**AIM:**
Reproduce the stretch from the line containing "You are a GUI" through the end of the listing, swapping "Open" for "Launch" and leaving everything else unchanged.

**EXERCISE INPUT:**

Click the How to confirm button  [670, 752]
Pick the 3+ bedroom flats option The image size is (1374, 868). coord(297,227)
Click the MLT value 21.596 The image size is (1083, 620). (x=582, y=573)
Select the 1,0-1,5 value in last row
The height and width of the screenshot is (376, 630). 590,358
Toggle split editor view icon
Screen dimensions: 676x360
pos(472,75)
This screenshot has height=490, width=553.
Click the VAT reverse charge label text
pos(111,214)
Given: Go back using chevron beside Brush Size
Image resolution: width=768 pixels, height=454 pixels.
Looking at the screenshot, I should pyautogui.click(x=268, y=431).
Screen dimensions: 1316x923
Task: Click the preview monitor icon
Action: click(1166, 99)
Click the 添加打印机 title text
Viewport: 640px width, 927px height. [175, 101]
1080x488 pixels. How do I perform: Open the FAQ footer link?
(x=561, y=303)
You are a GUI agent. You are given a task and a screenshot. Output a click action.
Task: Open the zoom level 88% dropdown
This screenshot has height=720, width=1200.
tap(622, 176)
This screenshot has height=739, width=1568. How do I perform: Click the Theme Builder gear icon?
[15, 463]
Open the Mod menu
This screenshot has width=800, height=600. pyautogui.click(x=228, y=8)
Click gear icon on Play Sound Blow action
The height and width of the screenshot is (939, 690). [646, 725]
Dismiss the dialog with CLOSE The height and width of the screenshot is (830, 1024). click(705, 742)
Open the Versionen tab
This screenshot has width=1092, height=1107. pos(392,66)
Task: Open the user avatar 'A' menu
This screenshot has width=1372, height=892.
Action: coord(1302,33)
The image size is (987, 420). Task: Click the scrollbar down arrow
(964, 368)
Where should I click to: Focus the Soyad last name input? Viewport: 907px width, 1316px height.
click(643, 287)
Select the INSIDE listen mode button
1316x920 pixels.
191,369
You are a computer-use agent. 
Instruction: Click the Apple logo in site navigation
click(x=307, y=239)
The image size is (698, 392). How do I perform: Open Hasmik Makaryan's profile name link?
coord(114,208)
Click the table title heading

**TASK RESULT:**
You are a GUI agent. You are given a task and a screenshot. Output a click action.
Task: Launch the zoom level 88% dropdown
This screenshot has height=720, width=1200.
tap(622, 176)
This screenshot has height=739, width=1568. How do I perform: Click the Theme Builder gear icon?
[15, 463]
Launch the Mod menu
This screenshot has width=800, height=600. pyautogui.click(x=228, y=8)
Click gear icon on Play Sound Blow action
The height and width of the screenshot is (939, 690). [646, 725]
Dismiss the dialog with CLOSE The height and width of the screenshot is (830, 1024). click(705, 742)
Launch the Versionen tab
This screenshot has width=1092, height=1107. pos(392,66)
Task: Launch the user avatar 'A' menu
This screenshot has width=1372, height=892.
Action: coord(1302,33)
The image size is (987, 420). Task: Click the scrollbar down arrow
(964, 368)
Where should I click to: Focus the Soyad last name input? Viewport: 907px width, 1316px height.
click(643, 287)
Select the INSIDE listen mode button
1316x920 pixels.
191,369
You are a computer-use agent. 
Instruction: Click the Apple logo in site navigation
click(x=307, y=239)
The image size is (698, 392). How do I perform: Launch Hasmik Makaryan's profile name link?
coord(114,208)
Click the table title heading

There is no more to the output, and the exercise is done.